→ Exercise
Set down the lines below exactly as they appear, beginning at the first line and continuing through the line that contains "The image size is (1237, 1601).", both ends included.

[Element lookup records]
● ● ● ● ● ● ●
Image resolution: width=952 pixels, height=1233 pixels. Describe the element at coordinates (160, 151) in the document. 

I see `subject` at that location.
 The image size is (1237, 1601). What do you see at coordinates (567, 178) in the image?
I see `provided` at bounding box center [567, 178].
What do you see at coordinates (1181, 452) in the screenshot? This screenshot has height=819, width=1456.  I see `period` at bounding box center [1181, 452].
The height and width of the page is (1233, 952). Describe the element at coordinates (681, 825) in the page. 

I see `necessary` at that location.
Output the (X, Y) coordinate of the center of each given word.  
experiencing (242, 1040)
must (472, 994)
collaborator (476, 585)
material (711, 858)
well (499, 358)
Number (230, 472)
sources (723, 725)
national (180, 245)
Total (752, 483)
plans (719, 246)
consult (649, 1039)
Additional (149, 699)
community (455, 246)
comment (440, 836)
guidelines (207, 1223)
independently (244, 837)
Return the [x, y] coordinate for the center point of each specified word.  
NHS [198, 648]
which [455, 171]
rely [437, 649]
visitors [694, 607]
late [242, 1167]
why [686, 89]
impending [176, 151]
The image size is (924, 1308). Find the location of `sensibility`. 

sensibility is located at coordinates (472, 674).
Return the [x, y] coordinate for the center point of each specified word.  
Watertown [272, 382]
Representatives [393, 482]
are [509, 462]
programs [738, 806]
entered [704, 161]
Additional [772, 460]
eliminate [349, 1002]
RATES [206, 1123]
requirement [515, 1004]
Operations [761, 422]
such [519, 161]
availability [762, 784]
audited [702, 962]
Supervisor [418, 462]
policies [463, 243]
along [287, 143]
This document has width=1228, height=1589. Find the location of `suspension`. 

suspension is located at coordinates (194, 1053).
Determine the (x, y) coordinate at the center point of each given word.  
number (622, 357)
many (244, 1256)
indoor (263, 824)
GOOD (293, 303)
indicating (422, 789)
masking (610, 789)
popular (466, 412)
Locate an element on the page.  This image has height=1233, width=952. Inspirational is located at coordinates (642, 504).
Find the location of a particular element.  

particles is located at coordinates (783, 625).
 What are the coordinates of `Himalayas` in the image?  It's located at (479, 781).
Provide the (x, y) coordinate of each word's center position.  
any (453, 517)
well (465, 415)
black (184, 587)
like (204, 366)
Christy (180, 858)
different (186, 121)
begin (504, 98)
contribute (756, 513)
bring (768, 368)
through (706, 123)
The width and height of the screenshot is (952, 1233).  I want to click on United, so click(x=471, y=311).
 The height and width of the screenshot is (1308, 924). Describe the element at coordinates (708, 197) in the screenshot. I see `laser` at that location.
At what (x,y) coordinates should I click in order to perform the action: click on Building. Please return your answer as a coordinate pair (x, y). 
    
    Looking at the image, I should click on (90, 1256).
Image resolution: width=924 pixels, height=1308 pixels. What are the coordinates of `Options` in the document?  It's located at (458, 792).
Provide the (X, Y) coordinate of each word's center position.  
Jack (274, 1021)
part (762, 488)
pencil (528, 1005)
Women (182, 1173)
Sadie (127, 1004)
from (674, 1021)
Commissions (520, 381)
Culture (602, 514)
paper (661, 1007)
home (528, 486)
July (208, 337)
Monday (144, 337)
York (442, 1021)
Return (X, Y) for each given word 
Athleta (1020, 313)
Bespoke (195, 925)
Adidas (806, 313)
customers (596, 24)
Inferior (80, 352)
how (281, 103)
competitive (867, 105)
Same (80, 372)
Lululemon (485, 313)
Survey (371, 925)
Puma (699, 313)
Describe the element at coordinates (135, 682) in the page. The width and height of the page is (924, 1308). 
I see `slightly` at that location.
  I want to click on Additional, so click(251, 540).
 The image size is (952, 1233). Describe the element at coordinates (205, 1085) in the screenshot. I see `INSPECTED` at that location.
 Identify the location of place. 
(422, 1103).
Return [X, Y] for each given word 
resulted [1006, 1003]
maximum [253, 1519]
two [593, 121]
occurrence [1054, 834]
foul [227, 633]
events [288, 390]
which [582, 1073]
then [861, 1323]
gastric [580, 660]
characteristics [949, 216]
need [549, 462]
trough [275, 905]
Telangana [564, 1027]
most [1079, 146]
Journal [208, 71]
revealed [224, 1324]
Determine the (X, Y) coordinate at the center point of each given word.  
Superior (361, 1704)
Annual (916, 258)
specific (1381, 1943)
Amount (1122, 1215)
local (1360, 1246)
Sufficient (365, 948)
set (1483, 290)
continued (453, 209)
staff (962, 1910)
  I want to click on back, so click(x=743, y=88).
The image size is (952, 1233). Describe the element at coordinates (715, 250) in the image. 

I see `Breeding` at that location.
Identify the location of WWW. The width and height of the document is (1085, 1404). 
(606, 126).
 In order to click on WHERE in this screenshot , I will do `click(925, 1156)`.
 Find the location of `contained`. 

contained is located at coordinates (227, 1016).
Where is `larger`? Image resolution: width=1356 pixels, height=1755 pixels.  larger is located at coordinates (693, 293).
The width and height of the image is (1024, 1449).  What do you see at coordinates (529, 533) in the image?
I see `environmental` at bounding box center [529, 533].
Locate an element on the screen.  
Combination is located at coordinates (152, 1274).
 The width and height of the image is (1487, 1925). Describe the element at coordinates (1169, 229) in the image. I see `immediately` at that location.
● ● ● ● ● ● ●
→ Problem solution
Image resolution: width=952 pixels, height=1233 pixels. Describe the element at coordinates (160, 151) in the document. 

I see `subject` at that location.
 The image size is (1237, 1601). What do you see at coordinates (567, 178) in the image?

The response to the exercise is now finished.